[Extracted data entries]
+++

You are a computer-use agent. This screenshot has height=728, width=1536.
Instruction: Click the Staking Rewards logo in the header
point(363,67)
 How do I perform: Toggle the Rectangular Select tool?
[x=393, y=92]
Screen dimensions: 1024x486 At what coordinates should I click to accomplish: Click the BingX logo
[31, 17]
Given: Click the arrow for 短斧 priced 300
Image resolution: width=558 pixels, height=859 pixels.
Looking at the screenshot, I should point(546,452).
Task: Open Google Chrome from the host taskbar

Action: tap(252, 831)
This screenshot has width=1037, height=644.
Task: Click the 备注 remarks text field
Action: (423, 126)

+++

§ **What this task involves**
Retype each record, matching it exactly.

§ **Answer to this task**
You are a computer-use agent. This screenshot has height=728, width=1536.
Instruction: Click the Staking Rewards logo in the header
point(363,67)
 How do I perform: Toggle the Rectangular Select tool?
[x=393, y=92]
Screen dimensions: 1024x486 At what coordinates should I click to accomplish: Click the BingX logo
[31, 17]
Given: Click the arrow for 短斧 priced 300
Image resolution: width=558 pixels, height=859 pixels.
Looking at the screenshot, I should point(546,452).
Task: Open Google Chrome from the host taskbar

Action: tap(252, 831)
This screenshot has width=1037, height=644.
Task: Click the 备注 remarks text field
Action: (423, 126)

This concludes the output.